One of the most commom mis-understandings about the A-Team Mini-14s is the fact that they are not select-fire weapons. In other words, contrary to the fully automatic sound effects applied to the soundtrack - the guns are semi auto only. Look closely and you can actually see the actors very quickly pulling the trigger to simulate full auto fire. Add in the sound effect and cut away to simulated bullets hitting dirt or metal and it is very convincing. This is not to say that Mini-14s could not be converted to full auto - but it simply was not deemed necessary on the set for whatever reasons.

While Mini-14s were offered in blued and stainless variants the A-Team generally was seen with the stainless variant. Ruger Mini-14s are notoriously unreliable with aftermarket magazines and stainless or nickel plated factory magazines became stainless issue for the A-Team.

The Mini-14 is still in production today, however the unique side-folding stock stainless steel variant seen on the A-Team is no longer produced. An original stock of this kind can fetch almost as much as the cost of a complete brand-new rifle.

Actual Ruger fully-automatic Mini-14 style weapons are known as the AC-556. When the creation of select-fire weapons for civilian use ended in 1986 - the Ruger AC556 became the very last transferrable machine gun to be serviced by the factory that created it. Since machine guns are not limited to the 16 inch barrel rule applied to all rifles in the United States - the AC-556 is recognizable instantly by its much shorter barrel. Actual AC-556 rifles were used in one episode of "The A-Team".

Uzi carbine was used on "The A-Team" by many bad guys.

Quite often variants of the famous UZI submachine gun were seen on the television show. What is unique about the UZI on "The A-Team" compared to the movies of the same era - is that typically the UZI CARBINE was used and not a real UZI submachine gun or select-fire conversion. This can be discerned from the long barrel and or long flash hider still seen in place on the firearm. By federal law, the Uzi Carbine must retain a rather funky looking 16 inch barrel to be legal. Without proper class III paperwork, the shorter and correct short barrel cannot be used.

A running theme of the A-Team screen-used weapons seems to be that using true full auto weapons was avoided if at all possible. This could have been due to rental costs and legal paperwork wrangling. Remember the show was filmed in California, not the most gun-friendly of the 50 states.

Team Leader Hannibal Smith used a Smith and Wesson 639

The team leader has to stand apart from the crowd. This was certainly true of Hannibal Smith, who was most often seen packing a stainless steel Smith & Wesson model 639 9mm pistol. This was a second generation handgun and was chambered for 9mm.

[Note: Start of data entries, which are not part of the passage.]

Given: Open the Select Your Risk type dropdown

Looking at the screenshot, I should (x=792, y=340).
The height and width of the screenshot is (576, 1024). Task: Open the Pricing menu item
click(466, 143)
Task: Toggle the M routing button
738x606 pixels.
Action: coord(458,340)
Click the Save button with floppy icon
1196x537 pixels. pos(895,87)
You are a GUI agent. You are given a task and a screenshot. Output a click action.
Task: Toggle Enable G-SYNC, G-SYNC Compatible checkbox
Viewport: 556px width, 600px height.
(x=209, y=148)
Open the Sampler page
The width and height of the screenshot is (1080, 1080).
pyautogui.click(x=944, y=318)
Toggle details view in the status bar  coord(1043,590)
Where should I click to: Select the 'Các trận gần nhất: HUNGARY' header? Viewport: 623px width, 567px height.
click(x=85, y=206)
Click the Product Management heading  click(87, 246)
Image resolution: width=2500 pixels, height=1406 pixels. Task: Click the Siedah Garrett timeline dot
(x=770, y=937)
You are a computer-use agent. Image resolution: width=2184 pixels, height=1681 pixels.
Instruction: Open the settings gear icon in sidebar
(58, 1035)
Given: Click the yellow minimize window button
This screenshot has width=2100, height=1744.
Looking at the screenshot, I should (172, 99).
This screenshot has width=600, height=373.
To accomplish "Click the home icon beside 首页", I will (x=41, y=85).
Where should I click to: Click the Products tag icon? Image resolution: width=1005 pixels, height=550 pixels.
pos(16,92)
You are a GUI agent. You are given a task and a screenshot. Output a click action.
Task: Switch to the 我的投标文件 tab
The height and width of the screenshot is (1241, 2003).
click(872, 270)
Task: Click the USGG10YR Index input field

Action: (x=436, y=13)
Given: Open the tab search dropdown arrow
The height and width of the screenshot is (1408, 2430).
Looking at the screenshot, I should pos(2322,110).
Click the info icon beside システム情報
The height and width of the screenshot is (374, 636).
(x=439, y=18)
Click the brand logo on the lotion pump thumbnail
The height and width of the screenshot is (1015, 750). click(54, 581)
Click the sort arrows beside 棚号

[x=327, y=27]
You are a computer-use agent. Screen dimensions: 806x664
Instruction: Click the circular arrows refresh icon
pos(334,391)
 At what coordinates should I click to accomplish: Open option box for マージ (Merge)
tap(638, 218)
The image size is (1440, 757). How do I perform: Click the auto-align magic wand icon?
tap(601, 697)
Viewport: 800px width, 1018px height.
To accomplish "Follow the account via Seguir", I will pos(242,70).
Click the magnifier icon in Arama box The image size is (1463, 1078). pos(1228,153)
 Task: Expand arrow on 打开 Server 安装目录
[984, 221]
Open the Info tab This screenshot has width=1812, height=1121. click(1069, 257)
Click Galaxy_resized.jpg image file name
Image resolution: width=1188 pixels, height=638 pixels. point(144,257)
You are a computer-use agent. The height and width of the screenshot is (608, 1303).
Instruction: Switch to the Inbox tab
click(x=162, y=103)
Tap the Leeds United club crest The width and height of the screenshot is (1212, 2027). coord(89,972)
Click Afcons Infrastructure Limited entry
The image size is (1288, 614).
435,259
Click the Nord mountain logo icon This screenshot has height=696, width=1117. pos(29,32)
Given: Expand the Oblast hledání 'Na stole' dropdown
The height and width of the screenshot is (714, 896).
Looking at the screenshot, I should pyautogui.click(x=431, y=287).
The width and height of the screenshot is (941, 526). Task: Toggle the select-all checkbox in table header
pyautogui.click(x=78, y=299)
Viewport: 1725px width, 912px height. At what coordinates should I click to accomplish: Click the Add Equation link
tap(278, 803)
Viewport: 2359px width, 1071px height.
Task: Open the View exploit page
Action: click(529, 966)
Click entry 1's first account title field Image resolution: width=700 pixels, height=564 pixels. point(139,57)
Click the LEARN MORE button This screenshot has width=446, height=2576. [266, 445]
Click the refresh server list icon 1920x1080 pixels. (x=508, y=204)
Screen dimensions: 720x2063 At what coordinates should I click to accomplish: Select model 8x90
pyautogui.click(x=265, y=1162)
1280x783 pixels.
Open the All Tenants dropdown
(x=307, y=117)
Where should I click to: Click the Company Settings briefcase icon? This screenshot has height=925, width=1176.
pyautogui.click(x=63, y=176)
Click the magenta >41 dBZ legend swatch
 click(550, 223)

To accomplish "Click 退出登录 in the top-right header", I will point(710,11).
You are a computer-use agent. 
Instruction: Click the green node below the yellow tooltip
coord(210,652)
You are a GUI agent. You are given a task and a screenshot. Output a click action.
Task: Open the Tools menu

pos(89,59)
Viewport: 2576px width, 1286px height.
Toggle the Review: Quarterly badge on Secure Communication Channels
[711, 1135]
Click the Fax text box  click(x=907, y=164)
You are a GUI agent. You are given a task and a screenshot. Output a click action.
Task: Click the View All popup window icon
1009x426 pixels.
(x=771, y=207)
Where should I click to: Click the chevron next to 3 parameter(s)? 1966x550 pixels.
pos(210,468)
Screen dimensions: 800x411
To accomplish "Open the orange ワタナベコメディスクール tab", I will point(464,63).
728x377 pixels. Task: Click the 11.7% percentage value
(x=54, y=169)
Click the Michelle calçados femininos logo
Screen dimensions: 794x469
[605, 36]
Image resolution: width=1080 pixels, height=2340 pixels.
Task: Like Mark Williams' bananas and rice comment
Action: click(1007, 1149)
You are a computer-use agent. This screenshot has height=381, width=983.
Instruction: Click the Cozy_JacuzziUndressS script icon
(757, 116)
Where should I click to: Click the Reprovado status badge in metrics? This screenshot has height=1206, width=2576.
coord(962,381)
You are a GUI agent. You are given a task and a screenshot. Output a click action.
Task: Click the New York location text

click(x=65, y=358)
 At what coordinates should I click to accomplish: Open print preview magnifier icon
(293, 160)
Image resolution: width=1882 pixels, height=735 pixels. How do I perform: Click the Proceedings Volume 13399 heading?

One of its most unusual features is that it was a single stack magazine, like a Colt 1911. The vast majority of 9mm pistols are designed to take advantage of the rounds small size and utilize a double stack magazine for high capacity. This gun likely was chosen due to the 9mm being the easiest caliber blank to procure for filming the television show.

Hannibal Smith with his Smith and Wesson 9mm pistol

Bad guys on The A-Team occasionally toted HK 94s

Along with the UZI, baddies on "The A-Team" occasionally toted the Heckler & koch 94. This was a popular semi-automatic clone of the famous MP5 submachine gun, imported from Germany and sold to the public. Until May 1986, this guns could be legally converted to fully automatic to become MP5s. However, the guns seen on "The A-Team" were typically unconverted and appeared with the required 16 inch barrel - something that would have never been seen on an MP5.

Since these guns ceased import in the late 80s, most existing examples were converted to machine guns or registered short barreled rifles. Existing HK94s with the original long barrel intact can fetch up to $4,000 - and that is for a semi auto!

The army chasing the A-Team routinely carried the M-16s

Very early in the series, The A-Team carried the M-16. This likely proved not unique enough, as the Army that routinely chased them carried the same weapon - thus the use of the Mini-14 for the rest of the series. Apart from the Mini-14 it was the most widely seen weapon of the series.